Nevertheless, solving equation (21) encounters three curses of dimensionality (states, decisions and outcomes), and the dynamic programming approach for solving Bellman’s equations becomes computationally intractable. As an alternative, the ADP approach is a powerful tool to overcome the curses of dimensionality, especially for complex and large-scale problems.²⁵

In essence, ADP replaces the exact value function $V_{t} (S_{t})$ in Bellman’s equation with a statistical approximation ${\bar{V}}_{t} (S_{t})$ . Instead of calculating the exact state values backward in time, ADP steps forward in time by making decisions based on the approximate value function ${\bar{V}}_{t} (S_{t})$ .

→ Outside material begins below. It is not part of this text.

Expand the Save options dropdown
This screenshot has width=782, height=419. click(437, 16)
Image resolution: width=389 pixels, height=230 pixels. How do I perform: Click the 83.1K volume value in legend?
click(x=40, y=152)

In the following sections, we first introduce the post-decision state variable and then describe ADP algorithm with lookup table representation. Furthermore, we discuss some key algorithmic issues that we encountered in the design of ADP algorithm to effectively solve the problem, such as exploration and exploitation strategy, stepsize rules and so on.

Post-decision state variable

Our algorithmic strategy differs markedly from what is presented in merging math programming with the techniques of machine learning, particularly in use of the post-decision state variable.²⁵ Note that $S_{t}$ is the state immediately before we make a decision, sometimes denoted as the pre-decision state. That is, before certain air braking command is applied, we can observe the train’s state, $S_{t}$ . The post-decision state $S_{t}^{x}$ is the state immediately after action $x_{t}$ , but before the arrival of new information $W_{t + 1}$ . Thus, we can express above transition function with two steps

S_{t}^{x} = S^{M, x} (S_{t}, x_{t})

(22)

S_{t + 1} = S^{M, W} (S_{t}^{x}, W_{t + 1})

(23)

In the first step (22), we consider the pure effect of decision-making, while in the second step (23), we pay attention to the effect of exogenous information. Given our action $x_{t}$ , we have a deterministic transition from $S_{t}$ to the so-called post-decision state $S^{M, x} (S_{t}, x_{t})$ . In this way, the expectation in equation (21) is eliminated and equation (21) is transformed to the following equivalent

V_{t} (S_{t}) = \min_{π \in X_{t}} (C_{t} (S_{t}, x_{t}) + {\bar{V}}_{t + 1} (S_{t + 1}))

ADP algorithm

Rather than solving for the value of each state exactly, ADP steps forwards through time via simulation and proceeds by iteratively estimating and updating the approximate value of being in a state. Algorithm 1 outlines the steps of ADP algorithm for solving the optimal heavy haul train control problem. This algorithm uses a single pass to simulate a sample trajectory using the current estimates of the value functions, and both the calculation and updates of the value function take place as the algorithm progresses forward time.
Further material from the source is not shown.